SIRACUSA- La giunta Garozzo sarà azzerata. È quanto arriva dall’attesissima direzione provinciale del Pd di Siracusa, convocata – alla presenza del segretario regionale Fausto Raciti – dopo gli scandali giudiziari che hanno coinvolto esponenti dell’amministrazione e consiglieri comunali. Cinque ore di confronto che ieri, a tarda notte, hanno portato il segretario provinciale Alessio Lo Giudice a sintetizzare tutto, assieme alla sua squadra direttiva, dentro a un documento inequivocabile. “La direzione provinciale del Partito Democratico di Siracusa – recita – prende atto della volontà, manifestata dal sindaco Giancarlo Garozzo durante i lavori della direzione, di formare un nuovo governo della città per consentire il rilancio dell’azione amministrativa, rinnovando il patto con la città stessa”.

Gli scandali e le indagini della Procura sull’affidamento degli asili nido e degli impianti sportivi, già arrivate a conclusione con i primi avvisi di garanzia, e altre inchieste in corso che potrebbero chiudersi presto con altri indagati eccellenti, hanno inevitabilmente frenato l’azione amministrativa. A cuore della direzione provinciale Pd anche i futuri risvolti elettorali: “La formazione di un nuovo governo – continua il documento – permetterà, inoltre, al Partito Democratico di presentarsi al meglio per le sfide elettorali del prossimo anno”. Ora un processo di nascita della nuova giunta veloce e controllato: “La direzione – spiega infatti il documento – dà mandato al sindaco, al segretario provinciale e al segretario cittadino, coadiuvati dai rispettivi vicesegretari e dal capogruppo, di costruire questo percorso in sinergia con la coalizione. Percorso che dovrà concludersi entro dieci giorni, data nella quale sarà riconvocata la Direzione provinciale”. Il nuovo confronto tra dieci giorni, a garanzia che il percorso intrapreso dal sindaco Garozzo vada nella direzione dell’azzeramento totale espressa dall’assise del partito: se diventa altro, insomma, non sarà più approvata.

Nella sua introduzione il segretario provinciale Lo Giudice ha anche espresso solidarietà alla consigliera comunale Simona Princiotta, presente in direzione, che nei giorni scorsi è stata vittima di atti intimidatori.
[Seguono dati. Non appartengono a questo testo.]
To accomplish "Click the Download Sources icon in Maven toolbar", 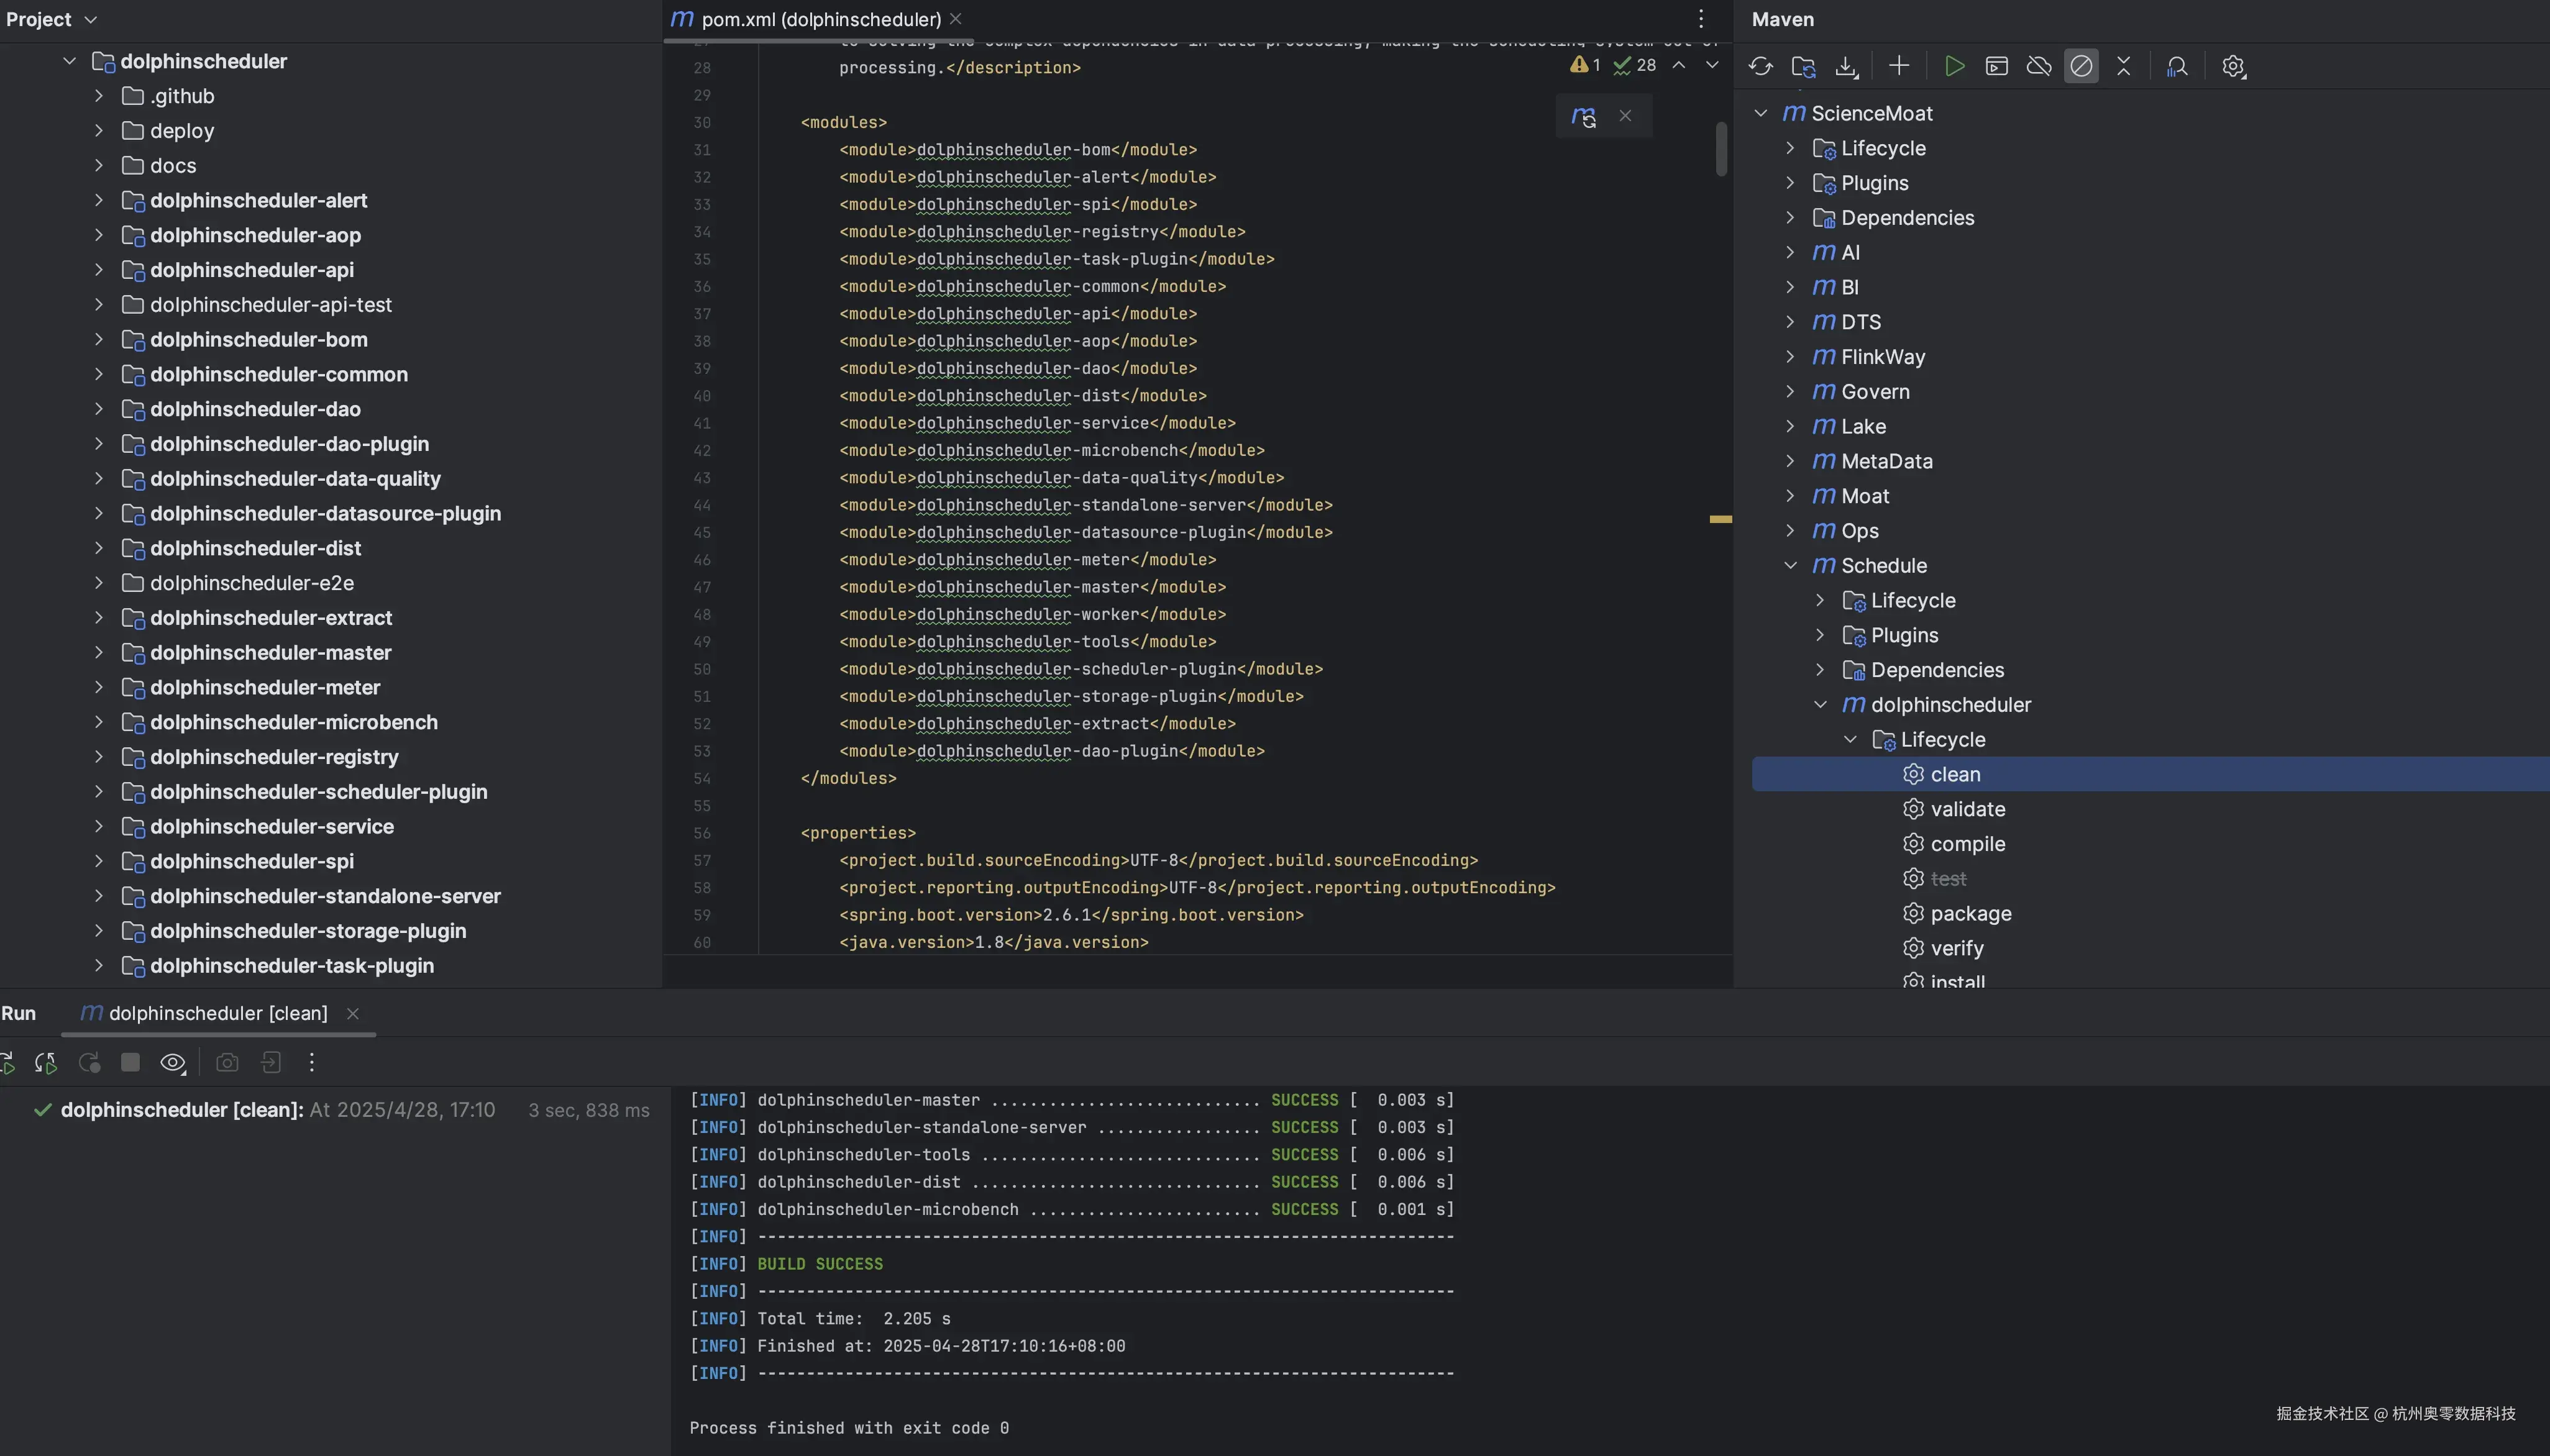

Si parla già di personalità di alto profilo: è la posizione tanto di Lo Giudice quanto del segretario regionale Raciti, espressa a chiusura del dibattito. Nei giorni scorsi i consiglieri del gruppo Opposizione (Massimo Milazzo, Fabio Rodante, Salvo Sorbello, Cetty Vinci) già firmatari di mozione di sfiducia al sindaco Garozzo, avevano chiesto al primo cittadino, in caso di azzeramento, di “nominare tra i nuovi assessori un magistrato, anche in quiescenza, al quale affidare le rubriche della legalità, dei lavori pubblici e dell’urbanistica. Si tratterebbe – avevano spiegato – di avere nella compagine del governo cittadino una figura di garanzia, che possa risollevare l’immagine pubblica di Siracusa oggi caduta profondamente in basso a seguito delle inchieste che riguardano il comune e degli attentati perpetrati ai danni di una consigliera comunale”.